===== DATASET EXTRACT =====
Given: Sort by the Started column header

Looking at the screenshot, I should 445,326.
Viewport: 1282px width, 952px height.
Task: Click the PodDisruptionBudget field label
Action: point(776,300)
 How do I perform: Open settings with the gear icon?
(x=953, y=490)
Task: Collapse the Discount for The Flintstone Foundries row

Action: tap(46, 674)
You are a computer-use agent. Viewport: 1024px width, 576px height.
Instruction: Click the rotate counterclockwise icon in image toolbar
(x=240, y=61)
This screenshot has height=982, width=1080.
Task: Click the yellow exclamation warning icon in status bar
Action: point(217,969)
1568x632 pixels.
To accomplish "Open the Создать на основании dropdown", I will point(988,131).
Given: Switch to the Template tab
=====
GOAL OF THE EXERCISE: Lines from the one containing "Instruction: Click the" through the end of the data above must be written out exactly, and no other lines are needed.

SOLUTION TO THIS EXERCISE:
Instruction: Click the rotate counterclockwise icon in image toolbar
(x=240, y=61)
This screenshot has height=982, width=1080.
Task: Click the yellow exclamation warning icon in status bar
Action: point(217,969)
1568x632 pixels.
To accomplish "Open the Создать на основании dropdown", I will point(988,131).
Given: Switch to the Template tab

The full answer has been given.